Olaf's Frozen Adventure Will Die As It Lived

Entertainment

Counterbalancing everyone’s love for Pixar’s Coco—a sweet tale about a Mexican boy named Miguel which has proven a chart-topper at the box office internationally—is everyone’s hatred for Olaf’s Frozen Adventure, the Frozen spin-off “short” stuck on between the trailers and the feature film audiences actually paid to see.

The 22-minute clip, following the efforts of Olaf the snowman to preserve the Christmas tradition for hit Frozen moms Elsa and Anna, was smacked onto the beginning of Coco without warning, at least until the internet began publishing guides on when to show up for Coco to avoid it. As Coco continues on its smash theatrical run, Olaf’s Long Muhfucking Frozen-Ass Antics will be removed from its run by December 8, allowing you to arrive at your normally scheduled showtime rather than 30 minutes late, just in time to see a short doc with the creators of Coco unnecessarily explaining to you how much work they put into animating the movie (which I have never seen before an animated film starring white characters, just saying!).

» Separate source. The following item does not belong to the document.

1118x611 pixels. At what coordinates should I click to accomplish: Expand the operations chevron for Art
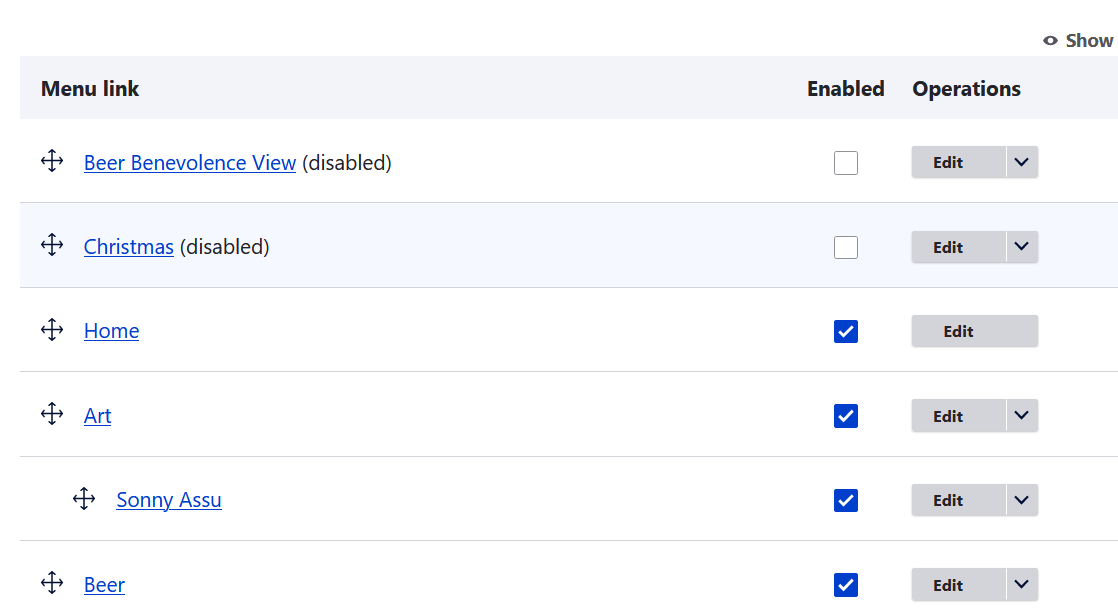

According to EW, Olaf was always scheduled to get the boot after a limited release, but its unpopularity can’t have helped—the fact that audiences and critics loathe it, because it sucks. Olaf, for those uninitiated in the ways of Frozen, is a bucktoothed snowman with a carrot nose, and while his charm is fathomable in the original (I have not seen), in the short he is a cad whose enthusiasm for maintaining an arbitrary notion of the Christmas tradition is only superseded in annoying plot points by several terrible songs crammed in to a negligible amount of time.

Olaf’s Christmas Adventure felt like an affront from another perspective. Some believe Coco is not, perhaps, the total triumph for animated diversity and celebration of Mexico that many tout it to be, and that it unfairly gives Disney, a conglomerate, jurisdiction and copyright over an indigenous tradition. But in the world of American-made children’s films, where the bar is exceedingly low, it’s the rare picture that celebrates people of color, and focuses on a cultural tradition that illuminates, however surface, its meaning to an entire country and its diaspora. In it, aspiring musician Miguel, voiced by tiny angel Anthony Gonzalez, crosses over to the realm where the dead live on Dia de Muertos, meeting up with his ancestors and searching for his own purpose; while there, he learns valuable lessons in both self-determination and the importance of family. In doing so, the film celebrates specifically Mexican cultural tradition and figures (including María “La Doña” Felix, Frida Kahlo, Pedro Infante), generally absent from American forms of media that are this mainstream. (The Disney theme song, to my groan/chagrin/extremely mild satisfaction, was even played by mariachis in the opening credits.)

That all of this happened in the context of the current political moment was not overlooked, whether by the film—a rather uncomfortable, unsettling scene placed customs/border patrol between the lands of the living and dead—or by Disney/Pixar, whose pairing with its Frozen clip felt cynical at best. On one hand, it was probably seen as a decent business bet to pair a spin-off from one of its most successful films with a new one (although in 2014 The Book of Life already proved the Dia de Muertos/guitar guy formula could be lucrative).

Tonally, though, it felt more like a capitalist offering to the moment, a concession to the presumptive masses of Trump voters who might be intimidated by the feature film’s brownness and Mexicanness and sabor. That Frozen, based on a Hans Christian Andersen novel and set in the snow-white fictional Norwegian-inspired town of Arendelle, was used to lure audiences in was enough, but the fact that it was about “preserving Christmas tradition” read as a dog-whistle for the “Stop saying ‘Happy Holidays’” conservatives, the milk hors d’oeuvres that audiences could keep around and revisit should this pro-Mexico film prove just too god damn spicy for y’all. The notion of mediocrity as a crucial tenet of cultural whiteness was in its DNA, too, as Elsa and freakin’ Anna belted out song after terrible song to the magic of this Christian holiday—unlike the pagan-rooted holiday in the film it precedes.

In short, I hated Olaf! Adios, you little sniveling snowman! Coco shall thrive on her own!